-- start of Records for processing --

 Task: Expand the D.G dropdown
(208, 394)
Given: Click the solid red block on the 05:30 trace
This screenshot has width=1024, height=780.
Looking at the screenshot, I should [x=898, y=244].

-- end of Records for processing --
-- start of Records for processing --

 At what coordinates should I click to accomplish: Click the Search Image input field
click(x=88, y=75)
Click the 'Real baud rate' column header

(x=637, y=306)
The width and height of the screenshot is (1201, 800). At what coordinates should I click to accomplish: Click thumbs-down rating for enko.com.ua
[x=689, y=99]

-- end of Records for processing --

## Objective
Copy out the items above word for word, covering the stretch from the line with "Task: Expand the D.G dropdown" through the line with "Looking at the", both lines included.

## Complete response
 Task: Expand the D.G dropdown
(208, 394)
Given: Click the solid red block on the 05:30 trace
This screenshot has width=1024, height=780.
Looking at the screenshot, I should [x=898, y=244].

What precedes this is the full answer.